“Clip Cup” is a satire of clip shows, an inherently godforsaken genre dominated on TV by Tosh.0 and online by Ray William Johnson. They’ve just released their fourth episode, a “live” shoot at of the Catholic Loyola Marymount University.
The series is directed and co-written by Scott Gairdner, creator of the Sex Offender Shuffle, Pac Man: The Movie, Scott Meets Family Circus, and a lot of great Funny or Die work. Scott has a particular talent for arch parodies of pop-internet culture; his 2010 New Scott Gairdner video mocks the hyper, faux-cool style of popular YouTube vloggers.
The first clip felt like a solid one-off joke. But “Clip Cup” has four episodes so far, plus two spin-offs, and they’ve managed to advance the gag each time. And each time, the Funny or Die audience mostly didn’t get it. Let’s watch!
(The guy in the thumbnail is comedian Kyle Mooney, who’s also very funny and sometimes aphasic.)

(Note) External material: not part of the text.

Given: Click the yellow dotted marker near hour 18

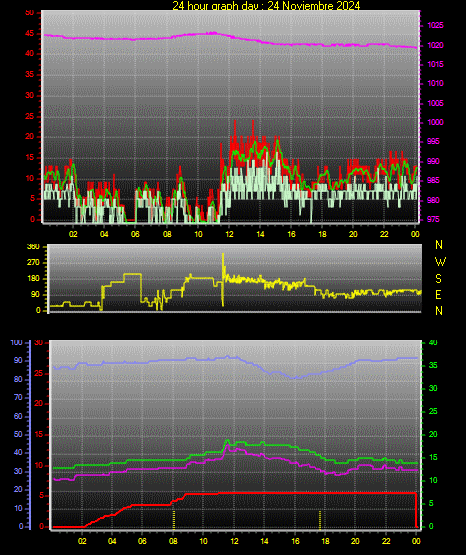Looking at the screenshot, I should pyautogui.click(x=320, y=520).
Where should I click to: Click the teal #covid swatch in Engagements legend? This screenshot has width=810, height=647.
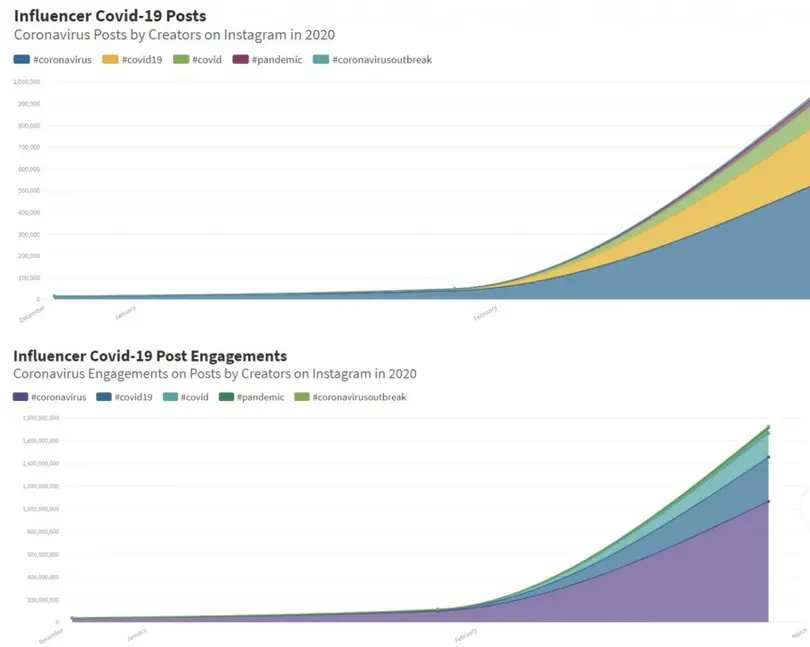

Now it’s not totally fair to say FoD didn’t like it — while each episode gets more “die” votes than “funny”s, the top comments are usually positive and “fuck the haters”y.
The highlight of Episode 2 is the “man on the street” interviews — the content-free segments where a TV host quizzes “normal people” on slang, news or internet words, a genre I’ve wanted to see mocked ever since early Rocketboom:
Episode 3 is about saying words all funny and over-promotion of “transmedia”, which is a word you’re going to hear too much soon. It co-stars a very game Chris Hardwick, of the I-assume-not-horrible clip show Web Soup.
Episode 4, out last week, was shot on a college campus. It… parodies TV shows shot on college campuses.
The Flip Off is not a real movie, but Cup Stuff did make a fake trailer for it. They also made a rap video for Ridiculous Capone (a parody of Donald Glover’s hip-pop act Childish Gambino) using the actual classic Christian pop song “Our God Is an Awesome God”, and an episode of Dudes that parodies the burnout-bro sitcom Workaholics. (The viewers downvoted that one too.)
So that’s Clip Cup! A show made of intentionally bad creative decisions and actually-scannable QR codes that lead to unrelated pictures. I should have mentioned that earlier.